- _CONSIGNES DE TRAVAIL_
1. Restituez mot pour mot le passage de l'entretien sur la rénovation du Pathé Labège, en commençant par « Comme je le » et en poursuivant jusqu'à « ne bougent pas. ».
2. D'après l'entretien sur la rénovation du Pathé Labège, combien de fauteuils le complexe comptera-t-il après les travaux ?
3. Dans l'entretien sur la rénovation du Pathé Labège, présentez sous forme de liste le paragraphe qui commence par « A la fin de ce chantier », en conservant ses informations principales.

- _TEXTE DU DOCUMENT_
________________________
Alors que les travaux de rénovation du complexe cinématographique de Labège, anciennement Gaumont, aujourd’hui Pathé, se terminent, nous avons souhaité faire le point sur ce vaste chantier. Et qui mieux que Sébastien Lieury comme interlocuteur, son Directeur d’Exploitation depuis quatre ans pour répondre à nos questions ? Ce rockeur dans l’âme, et même plus, diplômé de l’Université de Bourgogne en management des entreprises culturelles, est tombé par hasard dans le cinéma. Convaincu et même charmé par cet univers, Sébastien décide de s’y consacrer et se fait adopter par le circuit Pathé. C’est lui qui, entre autre, programme ses 14 salles en collaboration avec le service programmation du Siège de Pathé. Assurer la bonne exploitation quotidienne du complexe est sa priorité, tout en y apportant, dit-il le grain de folie qui me caractérise.
Rencontre.

Sébastien Lieury © Vincent Bousserez
Culture 31 : Le complexe cinéma Pathé de Labège est en pleine rénovation.
Sébastien Lieury : L’année 2026 va fêter les 30 ans du Pathé Labège. C’était l’occasion de lui donner une nouvelle jeunesse. Dès le mois de mai 2025 nous avons commencé à rénover petit à petit l’ensemble de nos salles, à l’exception bien sûr de la salle IMAX et 4DX qui sont très récentes. Au moment où nous nous parlons nous sommes à mi-chemin de ces travaux. Les dernières salles rouvriront mi-novembre 2025.
Quel est le contenu de ces travaux ?
A la fin de ce chantier nous aurons rénové nos 14 salles, entendez par là que nous aurons changé tous les fauteuils, tout en sachant que pour toutes les salles à l’exception de la plus grande, nous avons fait évoluer le gradinage afin d’installer davantage de distance entre les rangées, passant ainsi de 1m à 1,60m. Sur la grande nous restons à 1,10m. Nous changeons également l’ensemble des revêtements au sol ainsi que la totalité des tentures murales. Toutes les salles bénéficieront dorénavant d’une projection laser avec des projecteurs 2K et 4k toute dernière génération en fonction de la taille des écrans, ce qui entraîne parfois également le changement de la toile (ndlr : l’écran). Et bien sûr nous avons fait évoluer nos chaînes sonores.

Salle Pathé Labège
Ce regradinage n’a-t-il pas entraîné la suppression de fauteuils ?
Comme je le disais précédemment, passer d’une profondeur de gradin de 1m à 1m60 nous a obligé à sacrifier un certain nombre de fauteuils. La largeur des sièges a également changé puisque nous passons de 59cm à 68 cm. Dans cette opération la jauge totale va perdre un millier de places. Je tiens à préciser que la salle 1, notre plus grande salle, si elle va être entièrement refaite côté fauteuil, gardera malgré tout son nombre de places qui dépasse les 400. Nous souhaitions garder une grande salle. Nous serons à 2400 fauteuils après travaux. Je le précise avant que vous ne me posiez la question, les tarifs principaux de notre billetterie ne bougent pas.
________________________
- _DONNÉES FOURNIES_
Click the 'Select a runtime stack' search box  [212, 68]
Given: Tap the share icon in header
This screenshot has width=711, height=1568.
________________________
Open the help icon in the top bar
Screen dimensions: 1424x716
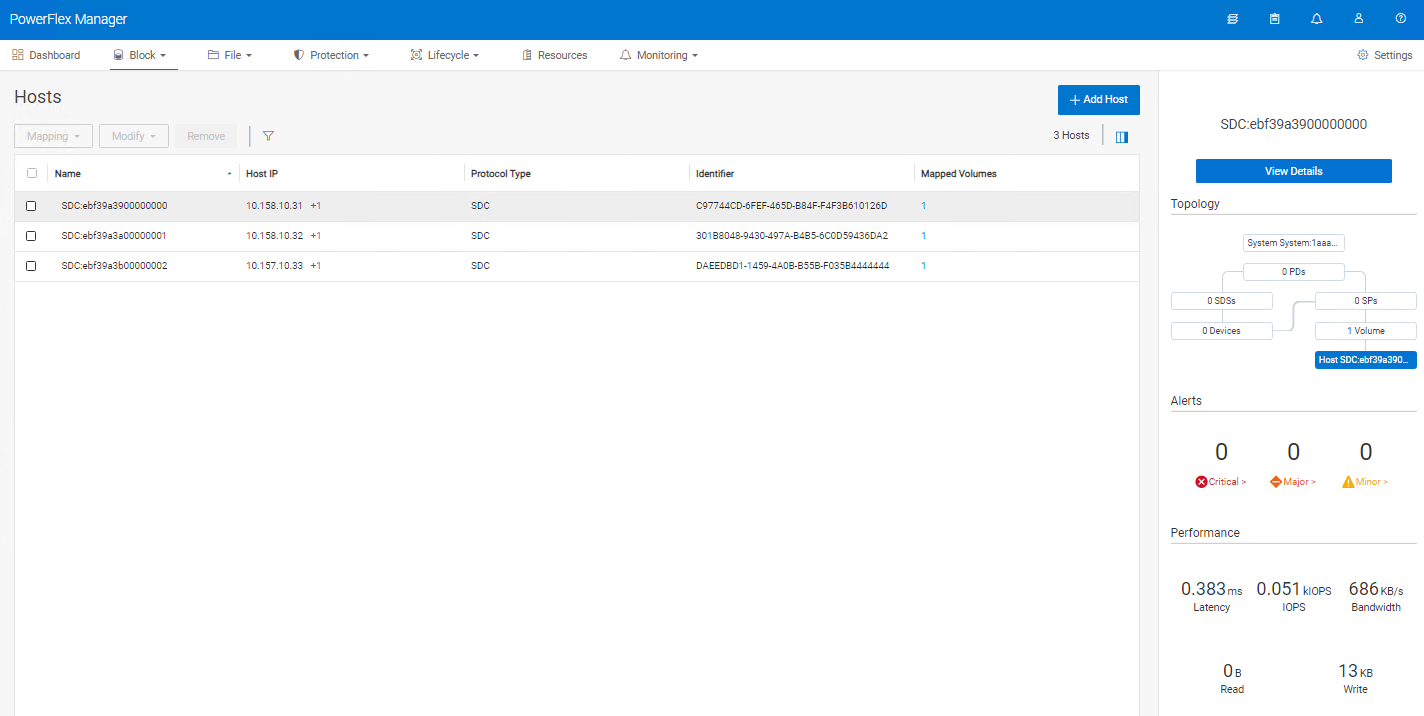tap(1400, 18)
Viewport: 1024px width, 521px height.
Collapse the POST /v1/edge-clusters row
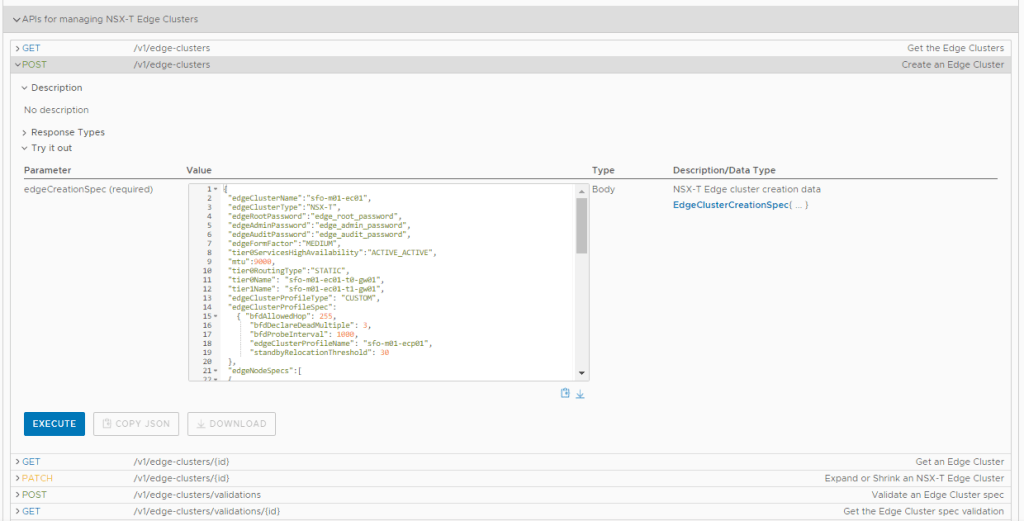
________________________
- _RÉPONSES AUX CONSIGNES_
1.
Comme je le disais précédemment, passer d’une profondeur de gradin de 1m à 1m60 nous a obligé à sacrifier un certain nombre de fauteuils. La largeur des sièges a également changé puisque nous passons de 59cm à 68 cm. Dans cette opération la jauge totale va perdre un millier de places. Je tiens à préciser que la salle 1, notre plus grande salle, si elle va être entièrement refaite côté fauteuil, gardera malgré tout son nombre de places qui dépasse les 400. Nous souhaitions garder une grande salle. Nous serons à 2400 fauteuils après travaux. Je le précise avant que vous ne me posiez la question, les tarifs principaux de notre billetterie ne bougent pas.

2. Le complexe comptera 2400 fauteuils après les travaux.

3.
- Les 14 salles sont rénovées et tous les fauteuils sont remplacés.
- Dans toutes les salles sauf la plus grande, le gradinage passe d'un espacement de 1 m à 1,60 m entre les rangées. La grande salle reste à 1,10 m.
- Tous les revêtements de sol et toutes les tentures murales sont changés.
- Toutes les salles passent à la projection laser, avec des projecteurs 2K et 4K de dernière génération selon la taille des écrans, ce qui entraîne parfois le changement de l'écran.
- Les chaînes sonores évoluent.